WestJet has announced that they will be using the Canada Emergency Wage Subsidy to bring back thousands of employees that were laid off as a result of the COVID-19 pandemic.
The Canadian airline company says it will bring back nearly 6,400 to the payroll using the announced 75% wage subsidy program.
According to the company, they will be rehiring workers at three-quarters of their previous wage once the federal government has approved it.
“This does not automatically mean that they will be coming back to work as there may not be work there for them,” CEO Ed Sims said in a video posted to Twitter Wednesday night.
The majority will likely stay home, as the airline has slashed domestic capacity and cancelled all transatlantic and US routes until May 4.
The 12-week program covers 75 percent of a worker’s salary or up to $847 per week at companies that have seen revenues drop off by at least 15 percent in March.
Air Canada made a similar announcement on Wednesday, stating it would use the federal program to bring back about 16,500 employees.
Last month, WestJet announced that 6,900 workers would leave the company – some temporarily and a smaller percentage via early retirements and resignations – with many of the remaining 7,100 employees taking reduced hours.
“I am grateful for the hard work of the government of Canada and for all governments across Canada to provide businesses like ours with the tools to continue operating through the most challenging of times,” Sims said in his video message.
The pandemic has devastated the travel industry, with airlines such as Porter Airlines and Air Transat halting all flights. International passenger arrivals at Canadian airports decreased by 96 percent year over year for the week starting March 30, despite thousands of travellers returning home on repatriation flights, according to the Canada Border Services Agency.
“This might be bizarre to hear an airline guy encourage people to stay at home, but by limiting our own travel we are protecting the safety of our nurses, doctors, orderlies and caregivers and are shorting the time we all need to spend in self-isolation,” added Sims.
Sims re-iterated that WestJet has every intention of continuing to operate in all 38 Canadian cities that they currently provide service.

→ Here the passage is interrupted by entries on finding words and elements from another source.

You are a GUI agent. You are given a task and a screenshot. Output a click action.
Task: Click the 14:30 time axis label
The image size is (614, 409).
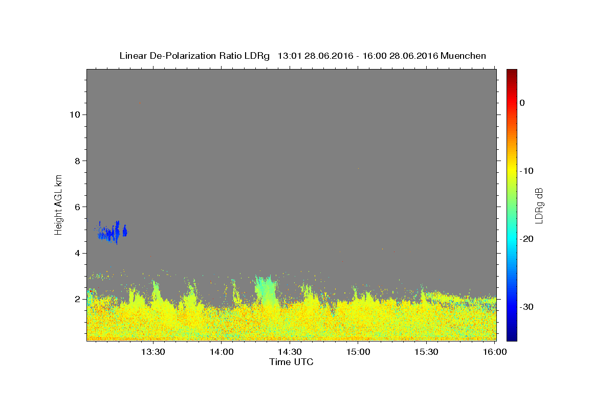pos(290,352)
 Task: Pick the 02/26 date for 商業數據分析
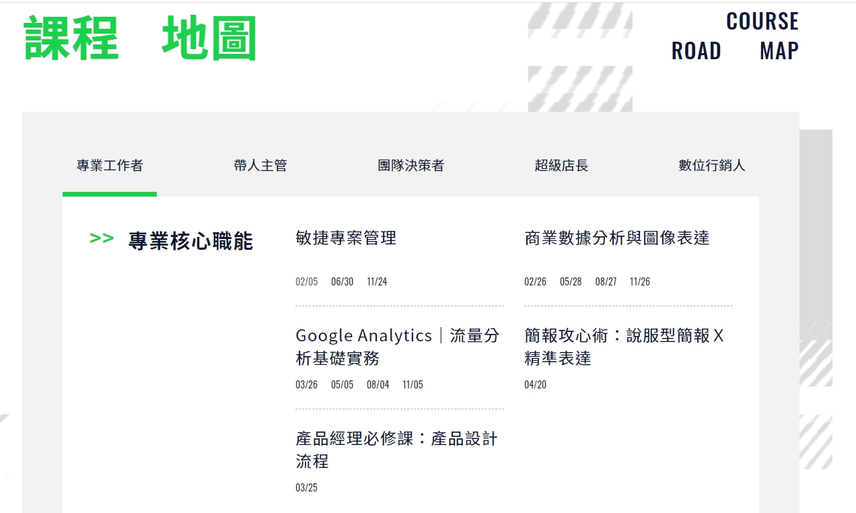click(535, 281)
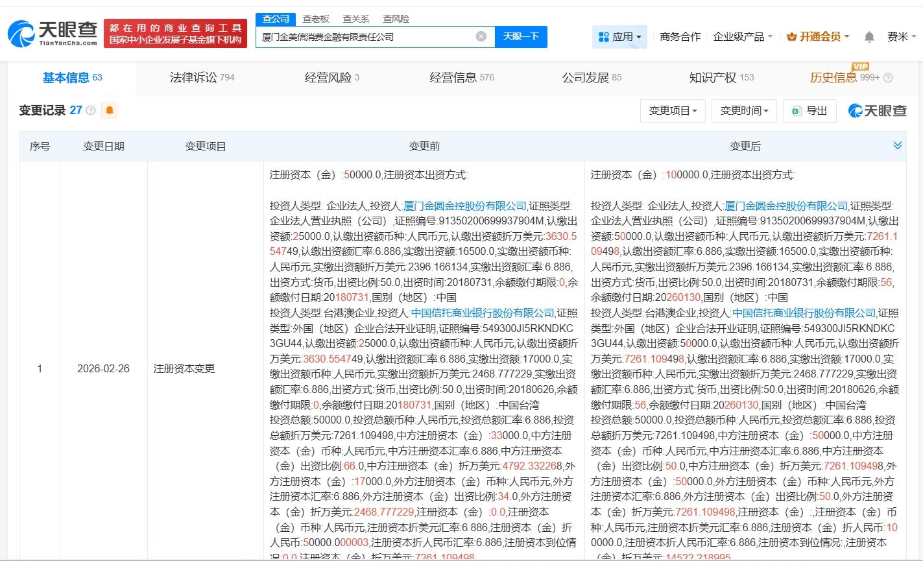Click the orange change-record alert bell
Screen dimensions: 923x561
[110, 110]
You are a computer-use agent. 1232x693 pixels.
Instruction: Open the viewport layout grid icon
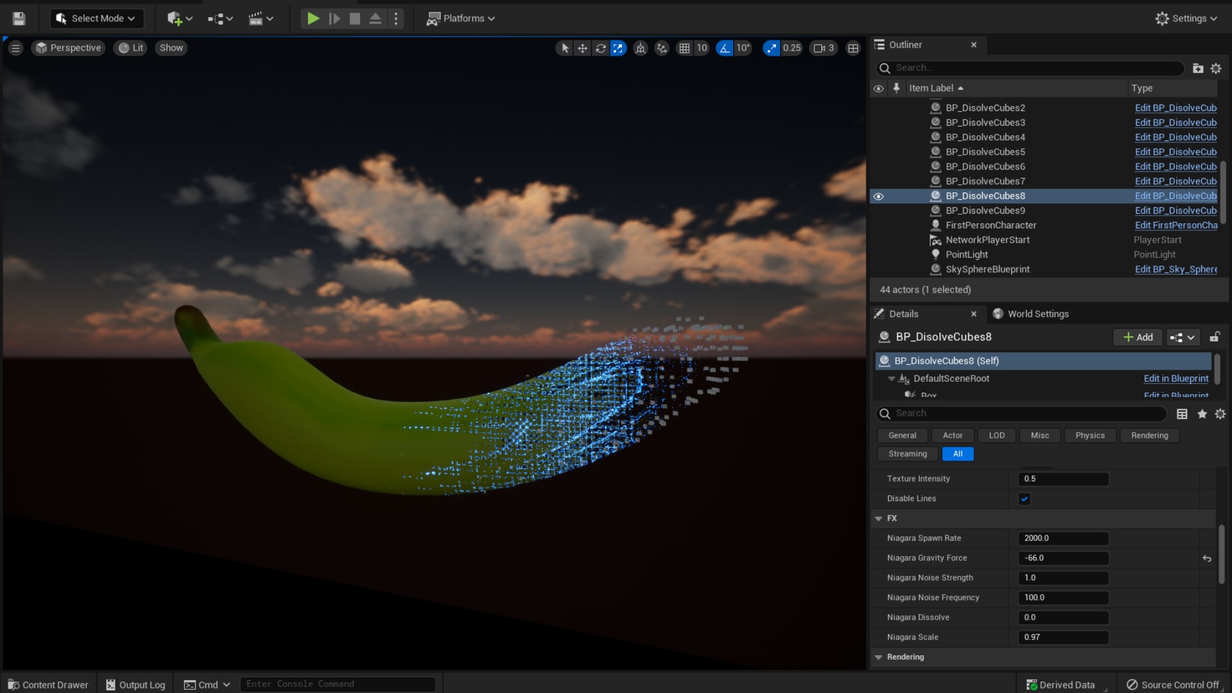click(x=853, y=48)
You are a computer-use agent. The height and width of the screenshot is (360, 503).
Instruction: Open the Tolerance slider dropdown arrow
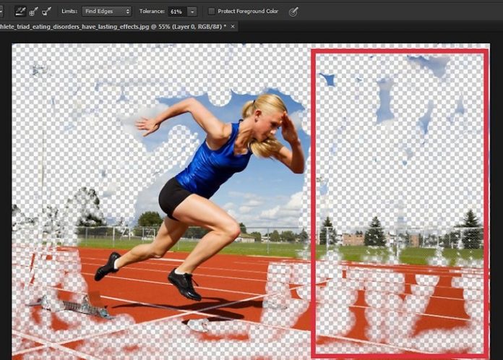(x=192, y=12)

“We will not ground this airline unless specifically instructed to by the government,” claimed Sims. “A stable network is the strongest platform from which to recover and rebuild and to keep Canadian airfares fair for many, many years.”
At some airlines, union members making minimum wage or close to it might opt to stay off the payroll, which would allow them to apply for the Canada Emergency Response Benefit (CERB) for people who’ve lost their jobs.
“Some may elect to take the CERB since it would offer them a greater benefit,” Hugh Pouliot, a spokesman for the Canadian Union of Public Employees (CUPE) said in an email Wednesday.
Under the wage subsidy program, workers are paid 75 percent of normal hourly wages or up to $847 per week. The emergency response program offers $500 per week to unemployed Canadians.